Analysts count on Polestar’s income to rise 30% to $3.2 billion this yr, which might be consistent with its personal goal for producing 16%-36% extra automobiles, then surge 165% to $8.5 billion in 2024 because it sells extra Polestar 3 and 4 SUVs.

Primarily based on these estimates and its enterprise worth of $9.9 billion, Polestar appears surprisingly low-cost at simply thrice this yr’s gross sales. Rivian additionally trades at about thrice this yr’s gross sales, whereas Lucid is quite a bit pricier at 18 instances this yr’s gross sales.

It is shedding cash, however it will not go bankrupt

Polestar’s income is rising, however it’s nonetheless deeply unprofitable. Analysts count on its web loss to greater than double from $466 million in 2022 to $1.05 billion in 2023, after which to $1.06 billion in 2024.

All of that crimson ink may make it unappealing so long as rates of interest stay elevated, however the firm plans to tighten up its spending, lay off 10% of its workforce, and implement a world hiring freeze to stabilize these losses over the subsequent few quarters. It ended its newest quarter with $884 million in money and equivalents, so it will not go bankrupt anytime quickly.

Volvo and Polestar’s different prime investor, PSD Funding, additionally shored up its steadiness sheet with $1.6 billion in further financing final November.

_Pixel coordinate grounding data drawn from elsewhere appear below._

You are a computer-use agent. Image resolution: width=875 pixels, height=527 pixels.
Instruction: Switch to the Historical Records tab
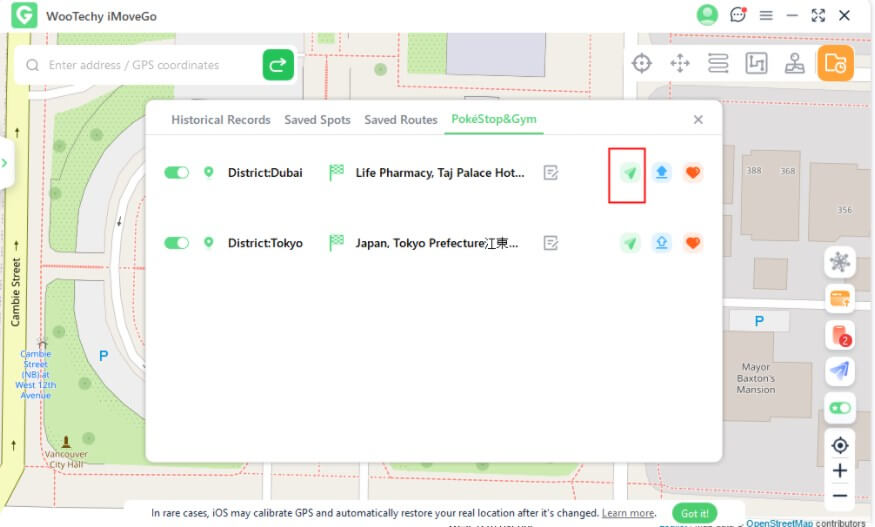(x=220, y=120)
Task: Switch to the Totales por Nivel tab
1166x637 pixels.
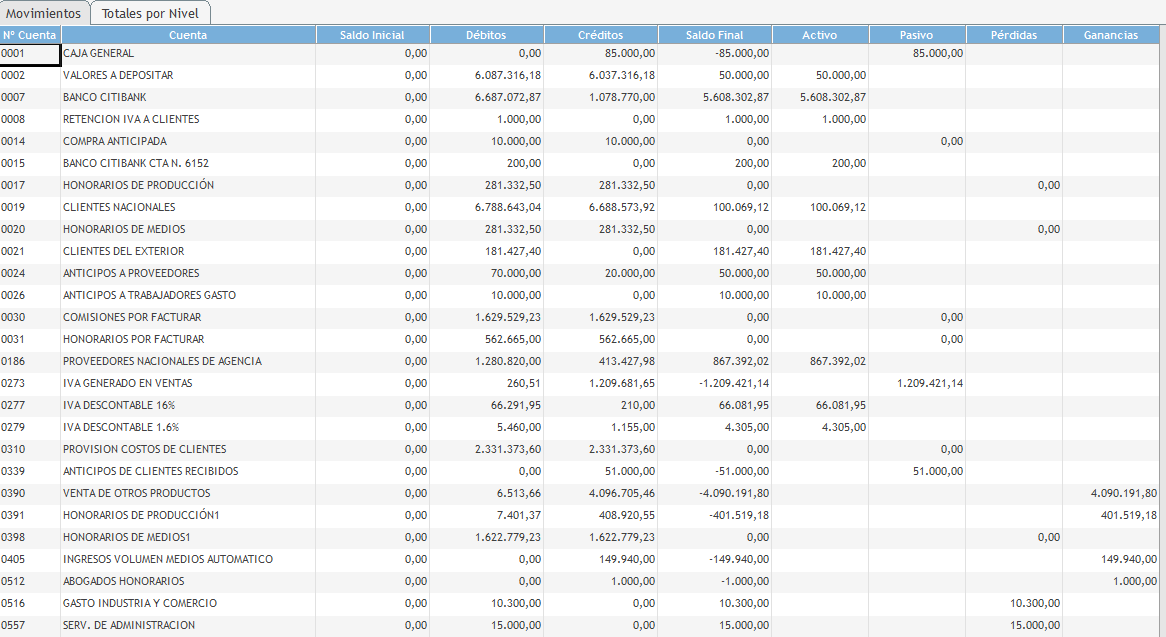Action: pos(150,14)
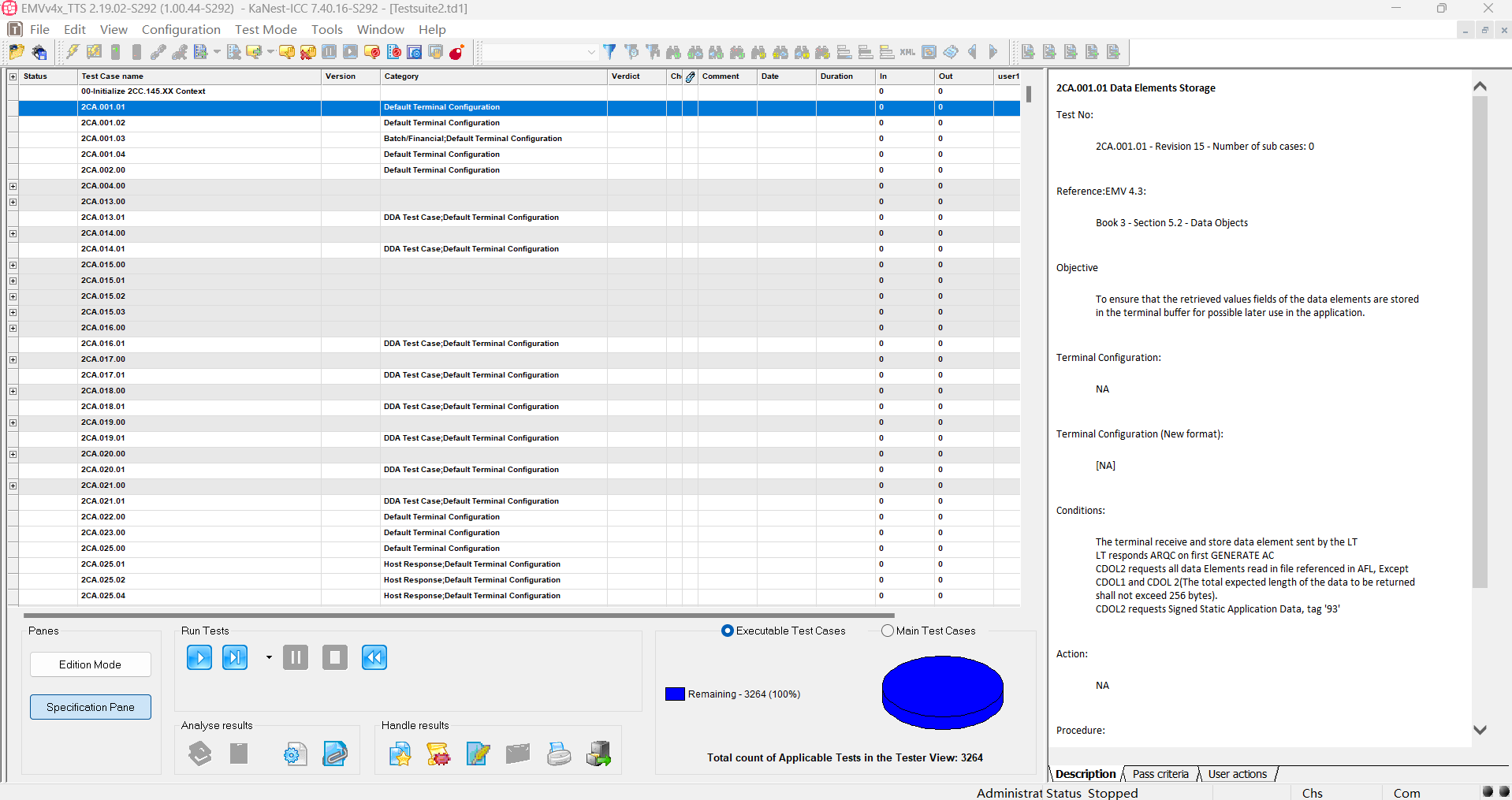
Task: Click the blue Remaining legend color swatch
Action: coord(675,694)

It is not too late to purchase Polestar

Polestar does not get as a lot mainstream consideration as many different EV makers, however I consider it is nonetheless a promising play available on the market’s secular progress. It is backed by one of many world’s largest automakers, it is already producing tens of hundreds of automobiles, and it appears low-cost relative to its near-term gross sales progress. Its inventory may definitely stay risky on this uneven market, however it may additionally generate large multi-bagger features for affected person traders.